── EXCERPT PROVIDED

Health is defined as a state of complete physical, social, and mental well-being and not merely the absence of illness, disease, or infirmity [1, 2]. Sociologist Aaron Antonovsky (1923–1994), the father of the salutogenesis, interpreted health as a “sense of coherence” or “becoming” rather than “being.” Health (salus) is continuously being generated (genesis) [3]. Individual health is not fixed or static but requires continuous effort to maintain the status of “being healthy” in the process of change to protect against disease or injury. Healthcare is defined as “the organized provision of medical care to individuals or a community” [4]. Continuous healthcare focuses not on the treatment of disease but on the continuum of health management for curing, recovering, and healing through medical treatment, nursing, and caring throughout an individual’s entire life within the systematic structure [5, 6]. In the provision of such services, communication between consumers and providers should be empathetic [2, 4]. Furthermore, there should be a strong social awareness of public healthcare services that are available. Therapeutic interactions through empathy make it possible to have insight into another person’s thoughts or feelings, which, as we shall see, is vital to salutogenic healthcare [7, 8].

It is necessary for consumers to efficiently communicate with their healthcare providers in a safe, reliable, and informative way. Previous studies have reported that design should play an integral part in facilitating communication [6, 9, 10]. Recently, convergence research (or transdisciplinarity, interdisciplinarity) has been vigorously pushed forward [11], which entails integrating knowledge, theories, methods, data, and expertise from different disciplines and forming new frameworks, paradigms, or even disciplines to catalyze innovation across multiple research communities [6, 10, 11]. Healthcare design as a newly emerging discipline is an example of this approach, which focuses on therapeutic interactions between space and behavior for creating healing environments and improving health outcomes [6, 9, 10, 12, 13].

The importance of communication in healthcare has gained considerable attention especially with the rise of the concept of patient-centered care [14, 15, 16, 17]. The patient-centered care model [16] stresses elements of health communication such as open-ended inquiry, reflective listening, empathy, and the identity (values and preferences) of individuals [17]. Designing messages effectively can serve as a medium of social communication [6, 10]. The goal of this interdisciplinary effort is to integrate design into health communication. Healthcare message design (HMD) is a new concept that needs to be defined philosophically and theoretically, which blends scientific disciplines in a coordinated, reciprocal way to develop effective ways of communicating across disciplines by adopting common frameworks and a new scientific language. This chapter introduces the concept of HMD based on philosophical underpinnings and theoretical frameworks and defines the process of HMD, which encompasses information, sustainability, partnership, publicness, integrity, and health promotion [6, 10]. Practically, it is expected that the content discussed in this chapter can provide a basis for future research on the implementation of HMD toward social communication.

────
── DATA PROVIDED

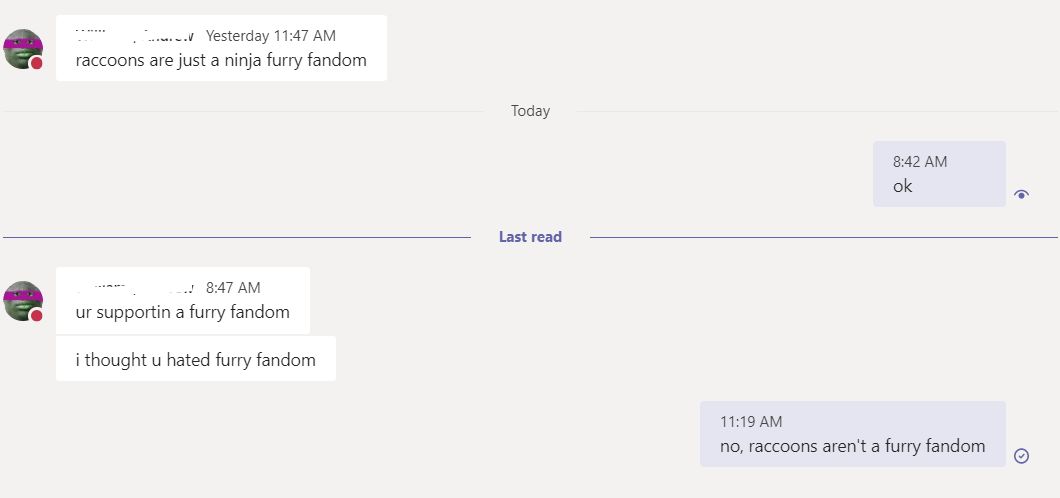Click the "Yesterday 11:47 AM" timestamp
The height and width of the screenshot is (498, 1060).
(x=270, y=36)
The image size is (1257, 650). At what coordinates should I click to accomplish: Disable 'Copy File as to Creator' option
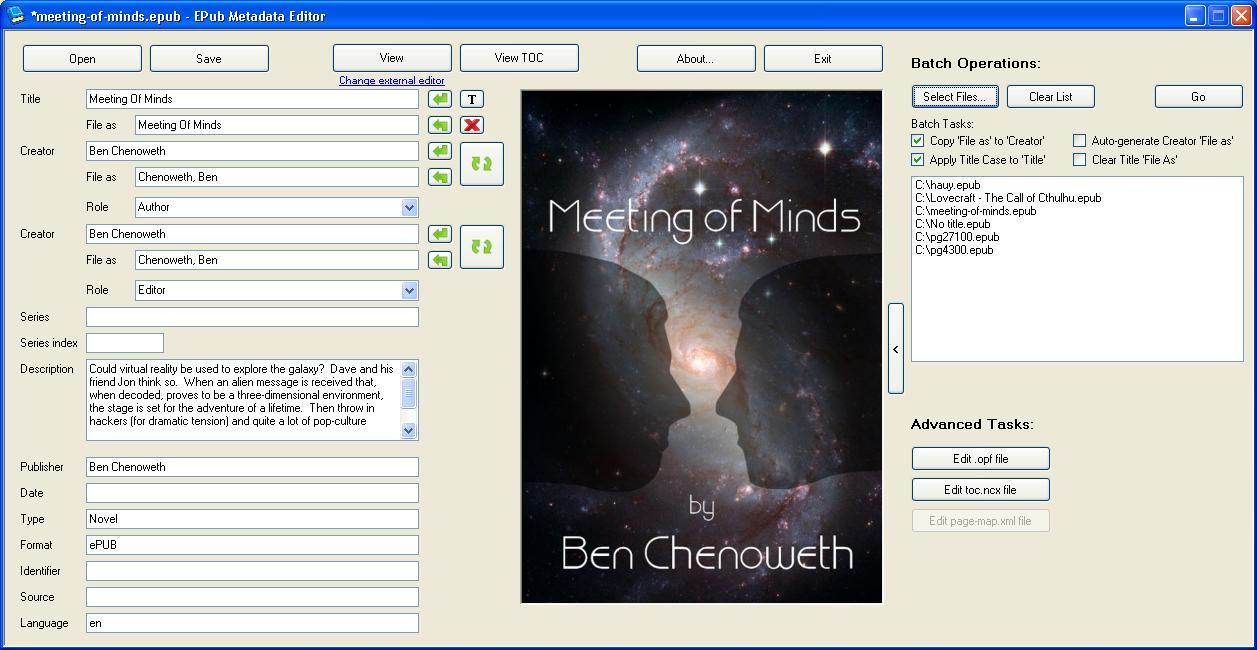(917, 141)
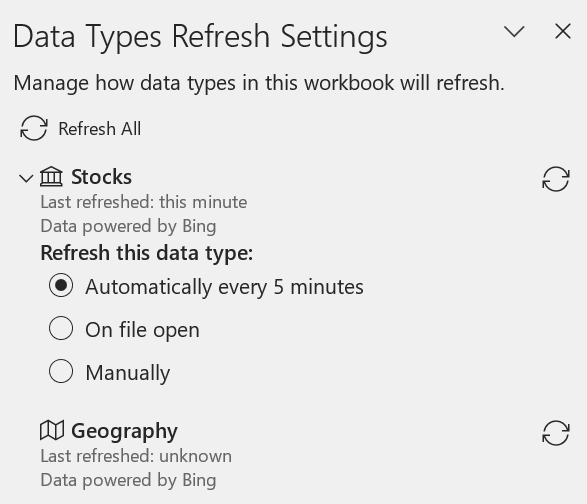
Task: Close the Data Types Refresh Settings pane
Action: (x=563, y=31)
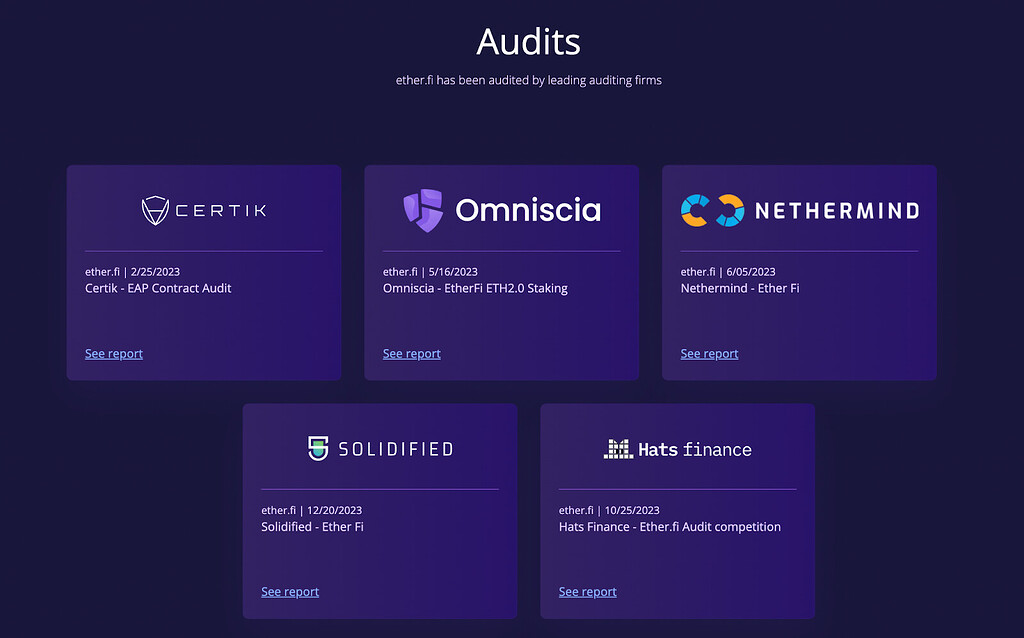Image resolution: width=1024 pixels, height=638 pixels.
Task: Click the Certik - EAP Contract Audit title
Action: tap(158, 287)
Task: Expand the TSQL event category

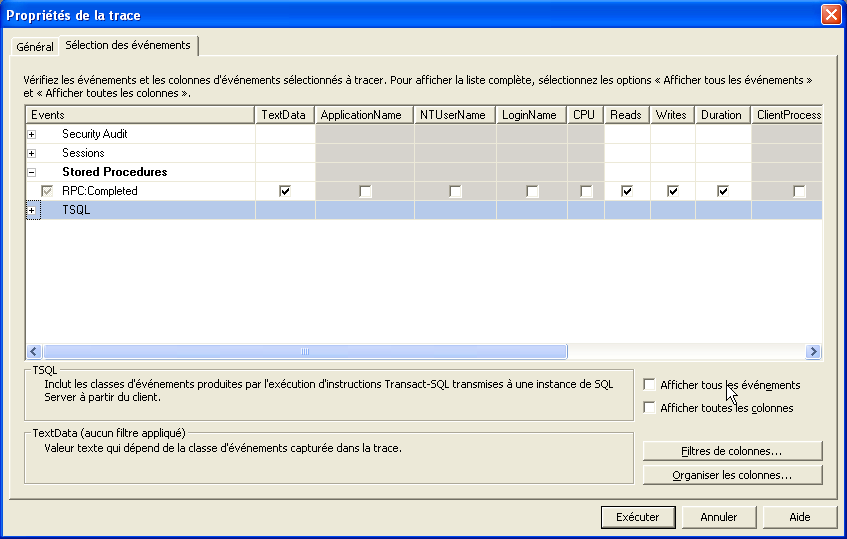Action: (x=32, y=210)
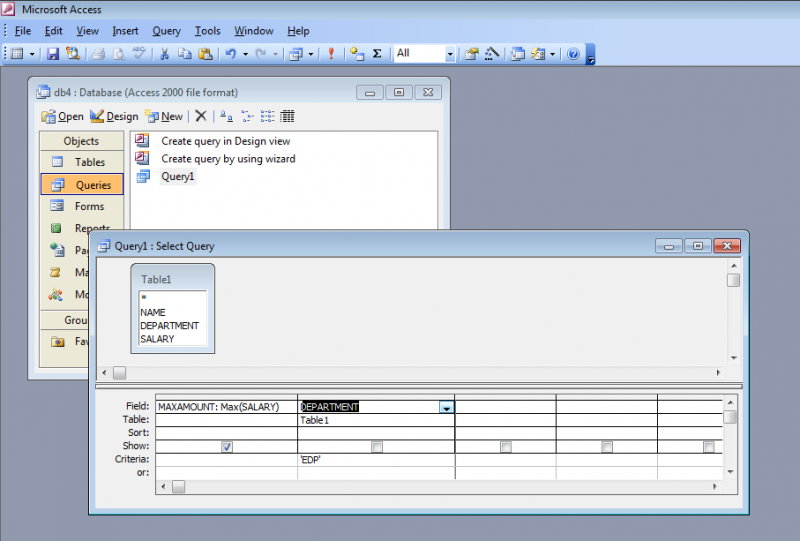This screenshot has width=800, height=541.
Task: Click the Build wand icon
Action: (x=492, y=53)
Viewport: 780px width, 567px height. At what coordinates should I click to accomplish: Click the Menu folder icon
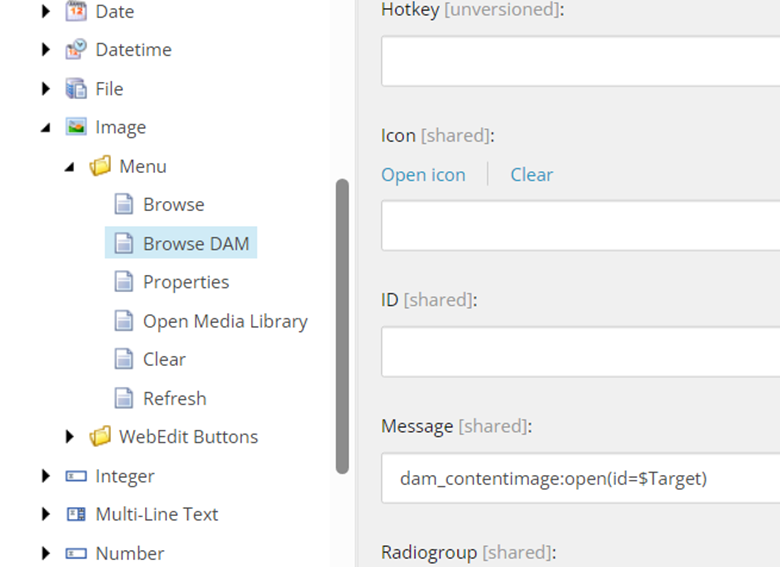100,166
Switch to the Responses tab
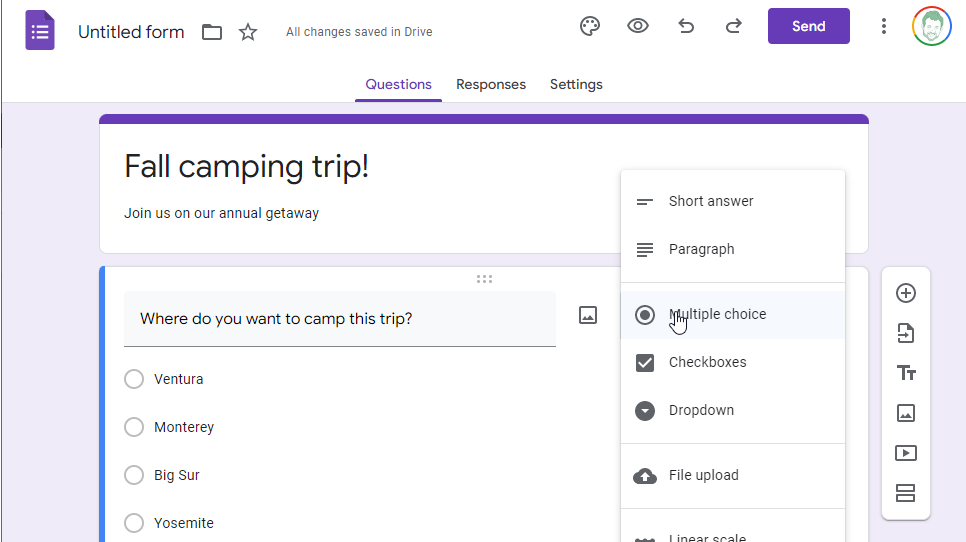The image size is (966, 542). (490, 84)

────

> _TASK LIST_
1 – Condense the paragraph of the healthcare excerpt that begins "It is necessary for consumers" into a shorter version that keeps its main facts.
2 – From the healthcare excerpt, write out the part that opens with the words containing "It is necessary" and closes with "10, 12, 13].".

> _EXPECTED RESPONSES_
1 – Consumers need to communicate with their healthcare providers efficiently, safely, reliably, and informatively. Earlier studies report that design should be integral to facilitating this communication. Convergence research (transdisciplinarity or interdisciplinarity) has recently been strongly promoted. It integrates knowledge, theories, methods, data, and expertise from different disciplines into new frameworks, paradigms, or even disciplines to spur innovation. Healthcare design is a newly emerging discipline of this kind. It focuses on therapeutic interactions between space and behavior to create healing environments and improve health outcomes.

2 –
It is necessary for consumers to efficiently communicate with their healthcare providers in a safe, reliable, and informative way. Previous studies have reported that design should play an integral part in facilitating communication [6, 9, 10]. Recently, convergence research (or transdisciplinarity, interdisciplinarity) has been vigorously pushed forward [11], which entails integrating knowledge, theories, methods, data, and expertise from different disciplines and forming new frameworks, paradigms, or even disciplines to catalyze innovation across multiple research communities [6, 10, 11]. Healthcare design as a newly emerging discipline is an example of this approach, which focuses on therapeutic interactions between space and behavior for creating healing environments and improving health outcomes [6, 9, 10, 12, 13].